### [Enunciado da tarefa]
Reproduza, sem qualquer alteração, o trecho do texto sobre o Parque Nacional Triglav que começa em "O nome Triglav" e termina em "levantam num ápice.", incluindo estas últimas palavras.

### [Texto fornecido]

O Parque Nacional Triglav, nos Alpes Julianos, noroeste da Eslovénia, é o único parque nacional do país. No post anterior despedimo-nos com o Lago Bohinj, uma beleza natural pouco tocada pelo Homem. Parte do PN Triglav, este é um dos pontos altos de uma sua visita, mas muitos mais há que nos oferecem momentos de felicidade e serenidade pela contemplação da natureza e paisagens de montanha, floresta, vales, lagos e rios. E também pelas muitas actividades outdoor que nele podem ser desfrutadas.

O nome Triglav vem de “três cabeças” e é o lugar da mais alta montanha da Eslovénia, com 2864 metros, numa região com muitos outros picos acima dos 2000 metros. E é também um símbolo nacional, de tal forma parte da identidade eslovena que a imagem do Monte Triglav é parte da bandeira do país.

Depois do Lago Bohinj, a primeira paragem pelo PN Triglav aconteceu em outro lago, no Jana, em Kranjska Gora, uma aldeia de montanha com chalets e pistas de ski. Não obstante ter sido criado artificialmente e ser incomparavelmente mais modesto em dimensão, é bem pitoresco, como que dois lagos siameses. Mas é a paisagem que o rodeia que nos assoberba, com picos majestosos que se levantam num ápice.

### [Dados fornecidos]
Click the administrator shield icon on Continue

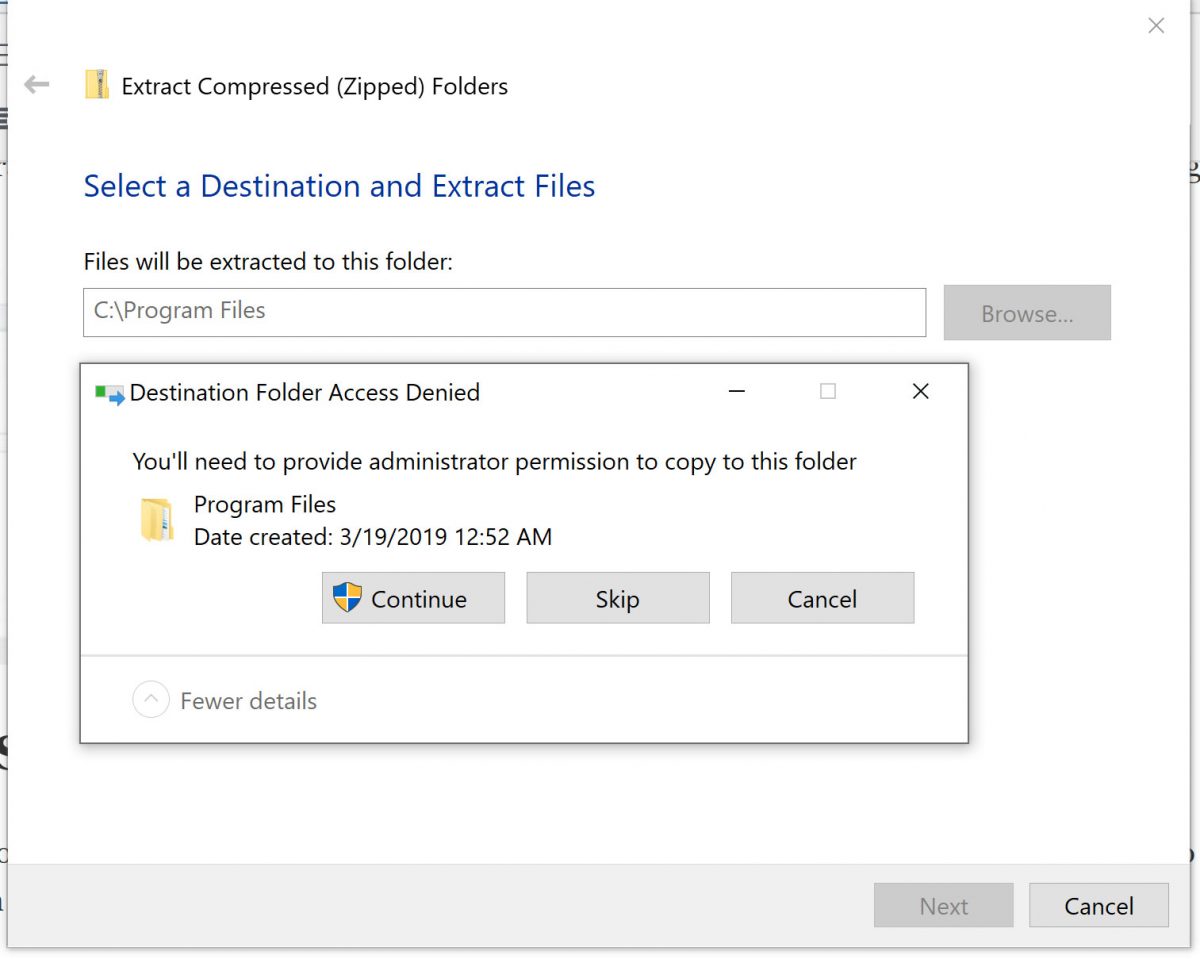pos(347,598)
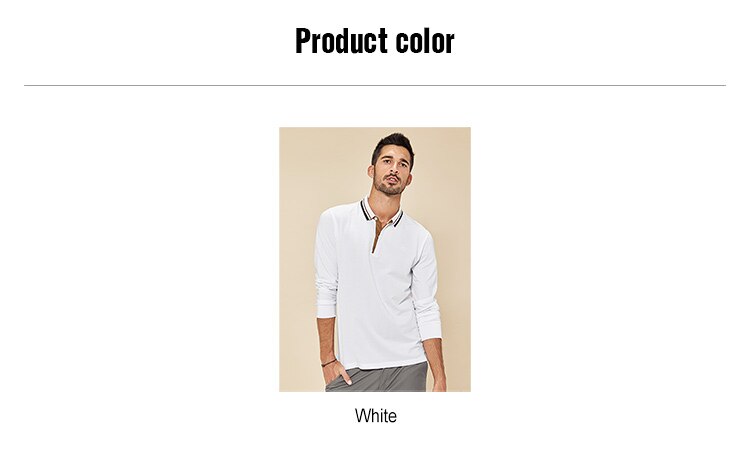750x466 pixels.
Task: Click the bracelet on the model's wrist
Action: (328, 364)
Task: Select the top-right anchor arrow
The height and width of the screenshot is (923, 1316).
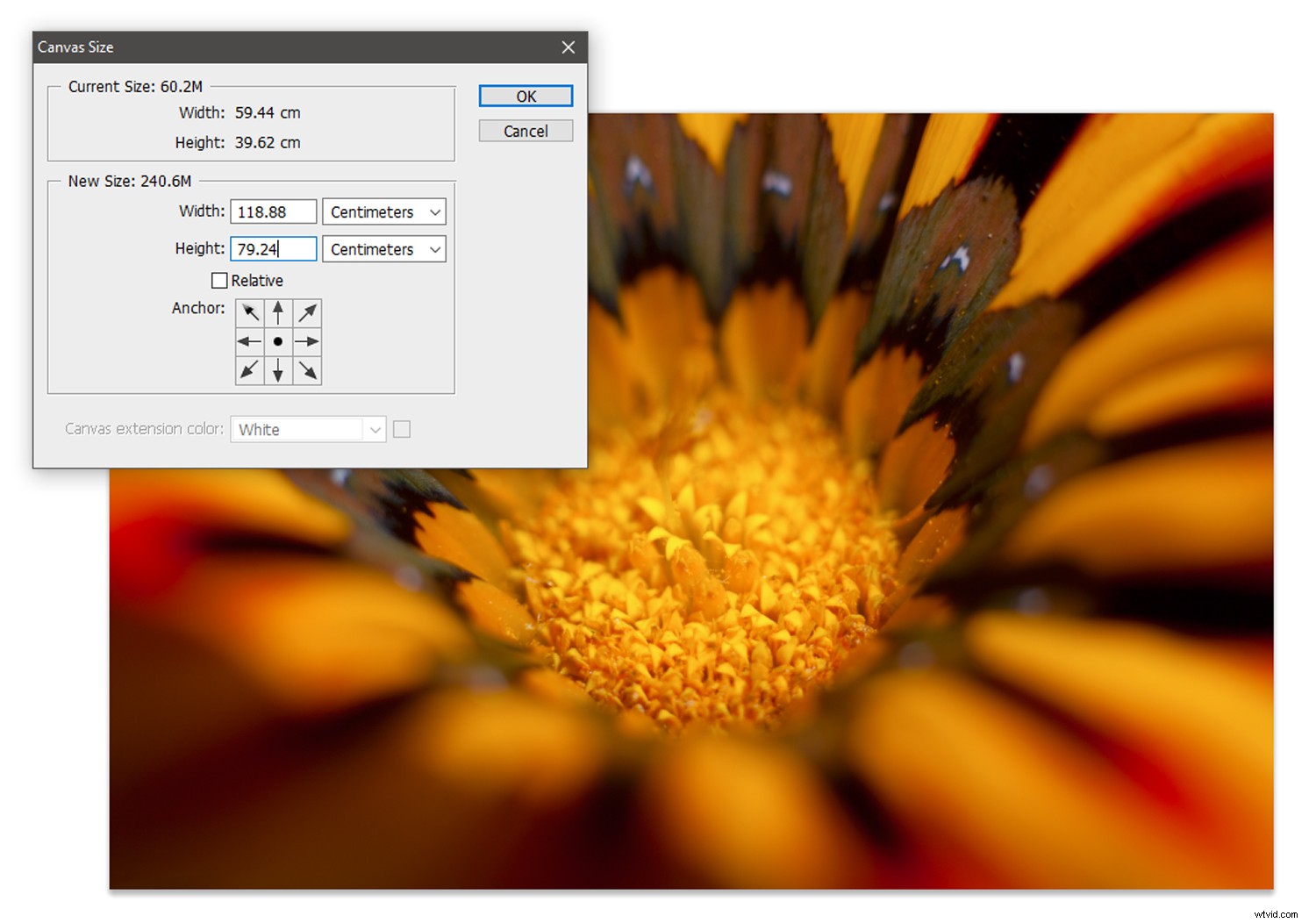Action: point(307,312)
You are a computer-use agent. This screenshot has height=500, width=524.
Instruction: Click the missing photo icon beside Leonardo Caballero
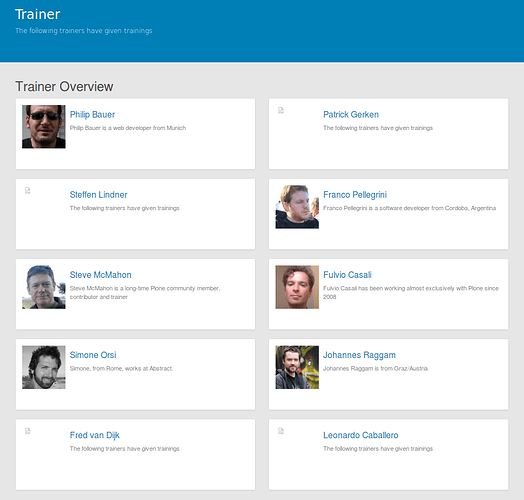(281, 431)
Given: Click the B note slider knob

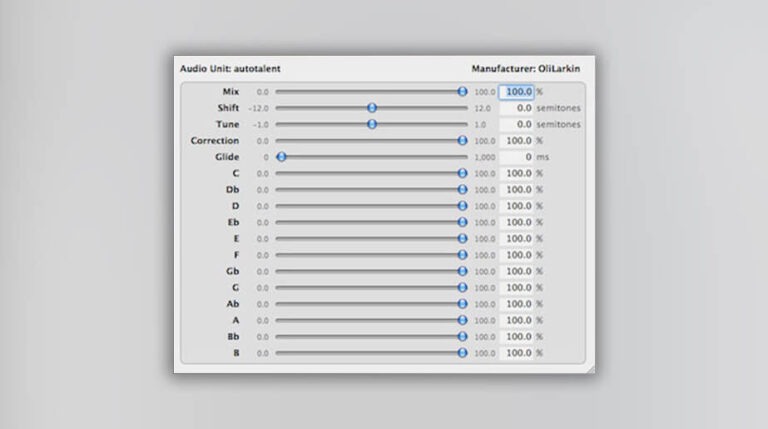Looking at the screenshot, I should click(x=462, y=352).
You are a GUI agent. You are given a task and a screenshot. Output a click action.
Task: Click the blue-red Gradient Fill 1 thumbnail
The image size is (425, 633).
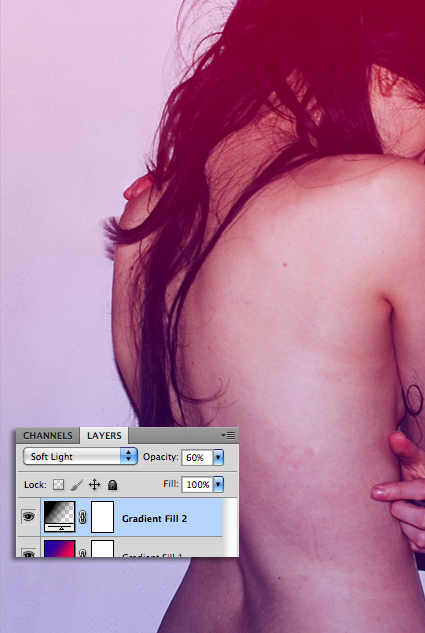tap(60, 549)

### [Resposta]
O nome Triglav vem de “três cabeças” e é o lugar da mais alta montanha da Eslovénia, com 2864 metros, numa região com muitos outros picos acima dos 2000 metros. E é também um símbolo nacional, de tal forma parte da identidade eslovena que a imagem do Monte Triglav é parte da bandeira do país.

Depois do Lago Bohinj, a primeira paragem pelo PN Triglav aconteceu em outro lago, no Jana, em Kranjska Gora, uma aldeia de montanha com chalets e pistas de ski. Não obstante ter sido criado artificialmente e ser incomparavelmente mais modesto em dimensão, é bem pitoresco, como que dois lagos siameses. Mas é a paisagem que o rodeia que nos assoberba, com picos majestosos que se levantam num ápice.